I brought up rituxin and BL22. Dr. B knew all about them. BL22's not ready for prime time; it can cause kidney failure. Dr. B has actually treated at least one HCL patient with rituxin after 2-CdA, and would do the same for me if my remission isn't good enough. But he thinks the risk/benefit balance argues for awaiting a relapse before adding rituxin to the regimen. If 40-50% of all patients never relapse, why not see if I'm in that group first before drenching my blood with another toxic chemical. That's what I'd concluded too, but I needed to hear it from an expert.
I have never witnessed a more confidence-inspiring performance in my life. Dr. B's a virtuoso, a medical master at the top of his game. When he wrapped it up with
you should have a normal life expectancy, Gabrielle's voice broke. Mine too.
White cells, up slightly, might be starting their rebound. Platelets are recovering fast! The count's up to 120 — it was around 100 at the first blood tests in October, so this is significant. Means I don't have to worry about cuts so much. Also, the spot on my leg turned out to be nothing worse than eczema, not to worry.
But the bad news isn't quite over. My hemoglobin's dropped even further, and may go a bit lower yet. I'm at the blood transfusion borderline (hemoglobin below 8; mine's 8.3). I could get one now if I asked for it. Might buy me a week of higher functioning, take my hemoglobin up to around 10. That would be incredibly nice, since I've been in bed most of the time for nearly 2 weeks. The infection risk from a transfusion is just 1 in 100,000, but there are other risks, such as fever and other complications from an imperfect blood protein match. Dr. B seemed to want to wait a few more days, at least until the next blood test on Thursday. It's easier to track what my body's doing if they don't interfere with it.

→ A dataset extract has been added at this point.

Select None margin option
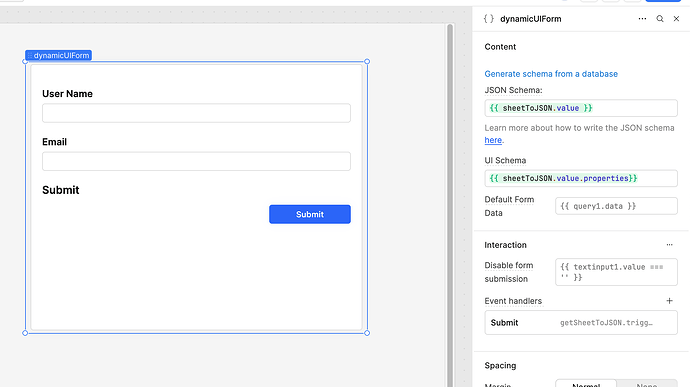This screenshot has height=387, width=690. (647, 383)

And there's a new issue. My CT scan revealed some kind of problem in the bone marrow of my right femur head and neck, possibly the left one as well. Dr. B thinks it's not the HCL; otherwise we'd have seen the same thing in all my bones. He thinks it's probably avascular necrosis, i.e. bone death from insufficient blood supply. Dr. B sent me downstairs for more X-rays right after our appointment.
Not clear what this means or whether it's serious (yet), though Dr. B did mention hip replacement (but more in a long-term-speculating way). Over the last 6-7 years I've had several episodes of intense muscle spasms in both hips, especially the right hip; this could be related. Maybe connected to 13 years of aikido, which does tend to give your skeleton a pounding.
Still, I haven't had a spasm like that in 2 years, and this problem seems minor compared to cancer. We'll see what the X-rays show.
Came home from the hospital, got into bed and sank into a groggy, horrible sleep until 5:30 PM. And I'm ready to do it again, right now.